■ **Texte fourni**
════════════════

Le moral est au plus bas. Millionnaire il y a trois ans, ruiné aujourd’hui, c’est à n’y plus rien comprendre.

Le plus étonnant dans cette histoire, c’est que je commençais à être regonflé par l’aventure Meetic. Je n’ai qu’une peur, c’est que cette faillite ne vienne compromettre l’élan de mon nouveau bébé. Heureusement pour moi, ma bonne étoile ne me quitte pas. Acculé, j’appelle Thierry : "Comment ça va, Marco ? — Moyen, je suis ruiné. — Hein ? — J’ai suivi à la lettre les conseils de mes banquiers qui me proposaient de prendre des crédits gagés sur mes titres Vivendi. — Je ne peux pas croire que tu aies fait ça... — Si si, Messier a sauté, l’action est au plus bas, je suis foutu."

Thierry me propose de se porter caution à la banque, je lui donne ma maison en gage, je peux respirer, j’ai quelques mois devant moi pour rembourser les banques. Le bateau de Thierry me revient en mémoire, finalement il avait fait une folie, acheter un bateau un tel prix ! Et pourtant, même s’il a probablement perdu de l’argent avec cet engin, il en a infiniment moins perdu que moi... Comme quoi, la vraie folie était sûrement d’investir en Bourse, de prendre des participations tous azimuts dans ces jeunes pousses du Net qui pour la plupart ont explosé en vol, ou d’écouter les conseils de "professionnels".

════════════════

■ **Données enregistrées**

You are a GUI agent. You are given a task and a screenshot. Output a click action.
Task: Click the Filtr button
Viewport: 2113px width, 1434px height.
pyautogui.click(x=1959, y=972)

════════════════

■ **Consigne**
Prolongez le récit de la ruine due aux titres Vivendi en reprenant juste après sa dernière phrase.

■ **Production attendue**
Comme un malheur n’arrive jamais seul, c’est le moment que choisit le fisc pour me contrôler. Effarée par les montants que j’ai réussi à emprunter, l’inspectrice imagine probablement que j’ai des avoirs cachés donnés en gage aux banques. Le contrôle se déroule très bien, cette dernière constate que ma fortune n’est plus ce qu’elle était, et surtout, qu’on ne peut pas avoir plus mal géré son argent ! Elle en arrive même à me donner des conseils. En cas de redressement significatif je ne pourrai même pas le contester puisque je n’ai rien à donner en gage.

Ma vie est donc entre ses mains, si elle conteste les donations que j’ai faites à ma femme et mes enfants, je plonge. Ivre d’inquiétude, je ne dors pas pendant trois nuits. Au petit matin de la quatrième, le fax bipe et déroule son avis : "Absence de redressement fiscal." Je suis encore aujourd’hui persuadé que si je ne m’étais pas présenté démuni et azimuté, mon interlocutrice m’aurait probablement épinglé. Le fisc ne m’a pas donné le coup de grâce, j’ai quasiment perdu tout ce que j’avais réussi à gagner grâce à la vente d’i(France), mais bizarrement tout cela me rend plus léger, la dépression s’éloigne.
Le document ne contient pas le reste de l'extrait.